| AUFGABEN |
1. Fasse im Forenthread über Postfix und Port 587 den Absatz, der mit „mal eine kurze Frage“ beginnt, als kurze Stichpunktliste zusammen.
2. Schreib den Forenthread über Postfix und Port 587 nach dem letzten Beitrag mit einer passenden Antwort weiter.

| AUSZUG ZUM LESEN |
# Netzwerk > Linux als Server >  postfix mailversand über port 587

## Skipper74

Hallo Leute,

mal eine kurze Frage. Ich habe bei Hetzner eine kleine Cloud bestellt, hier will ein auch postfix verwenden, um Systemmails etc zu verschicken. Leider ist der Port 25 zu nach Außen zu. Hetzner öffnet für "frische Kunden" diese Ports nicht.

Kann ich Postfix anweisen über Port 587 zu gehen?

smtpd_tls_security_level = may, enforce oder encrypt funktioniert nicht, er will immer Port 25 nehmen.

Gibt es noch eine andere Variante?

Viele Grüße
Uli

----------


## marce

wie sieht die Konfig aus? Was sagt netstat?

----------


## Skipper74

Hallo Marce,

hätte ich eigentlich direkt mitgeben können. Ist eigentlich alles Standard, was Ubuntu 22.04.




> # See /usr/share/postfix/main.cf.dist for a commented, more complete version
> 
> 
> # Debian specific:  Specifying a file name will cause the first
> # line of that file to be used as the name.  The Debian default
> # is /etc/mailname.
> #myorigin = /etc/mailname
> 
> #smtpd_banner = $myhostname ESMTP $mail_name (Ubuntu)
> ...


Zu dem habe ich in der master.cf Submission aktiviert.

Telnet sagt hier Port 25 und 587.

Testmails von der Konsole an meine gmail Adresse versucht er immer sich mit Port 25 mit GMAIL zu verbinden, und das läßt Hetzner-Cloud momentan nicht zu.

Viele Grüße
Uli

----------


## marce

submission in der master.cf sagt was?
(siehe z.B. https://bobcares.com/blog/enable-port-587-postfix/)

| GEZEIGTES MATERIAL |
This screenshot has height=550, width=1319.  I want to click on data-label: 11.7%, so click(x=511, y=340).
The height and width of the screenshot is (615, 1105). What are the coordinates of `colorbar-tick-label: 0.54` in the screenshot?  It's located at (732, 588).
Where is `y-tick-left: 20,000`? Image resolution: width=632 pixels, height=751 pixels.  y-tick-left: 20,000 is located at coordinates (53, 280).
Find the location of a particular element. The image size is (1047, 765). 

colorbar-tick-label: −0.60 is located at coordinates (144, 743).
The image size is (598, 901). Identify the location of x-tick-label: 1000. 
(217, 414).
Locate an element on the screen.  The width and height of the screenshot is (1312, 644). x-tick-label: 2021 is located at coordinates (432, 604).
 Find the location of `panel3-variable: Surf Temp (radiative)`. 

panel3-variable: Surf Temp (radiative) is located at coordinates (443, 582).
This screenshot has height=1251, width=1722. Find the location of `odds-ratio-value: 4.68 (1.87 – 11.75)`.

| ANTWORTEN JE AUFGABE |
1.
- Bei Hetzner eine kleine Cloud bestellt
- Dort soll Postfix Systemmails und Ähnliches verschicken
- Port 25 ist nach außen gesperrt
- Hetzner öffnet diese Ports für „frische Kunden“ nicht

2.
----------


## Skipper74

Hier der Part, den ich geändert habe:




> submission inet n       -       y       -       -       smtpd
> #  -o syslog_name=postfix/submission
>   -o smtpd_tls_security_level=encrypt
>   -o smtpd_sasl_auth_enable=yes
> #  -o smtpd_tls_auth_only=yes
> #  -o smtpd_reject_unlisted_recipient=no
> #  -o smtpd_client_restrictions=$mua_client_restrictions
> #  -o smtpd_helo_restrictions=$mua_helo_restrictions
> #  -o smtpd_sender_restrictions=$mua_sender_restrictions
> ...


Ich schau mir direkt Deinen Link an und teste diese Lösung.

VG
Uli

----------


## Skipper74

Hallo

leider alles ohne Erfolg:
Solche Einträge finde ich im Mail-Log:
connect to gmail-smtp-in.l.google.com[66.102.1.27]:25: Connection timed out

Er will nicht über 587 gehen, nur 25

VG
Uli

----------


## Thorashh

Die meisten Mailserver werden über Port 587 oder 465 keine E-Mails von "außen" annehmen.

Du musst also einen Relay-Server einrichten, über den Du dann die Mails bei gmail einliefern kannst und das mit Anmeldung.



```
relayhost = [smtp.gmail.com]:submission
```

Rest, siehe z.B.: Configure Postfix to Relay over SMTP+SASL

----------


## Skipper74

> Die meisten Mailserver werden über Port 587 oder 465 keine E-Mails von "außen" annehmen.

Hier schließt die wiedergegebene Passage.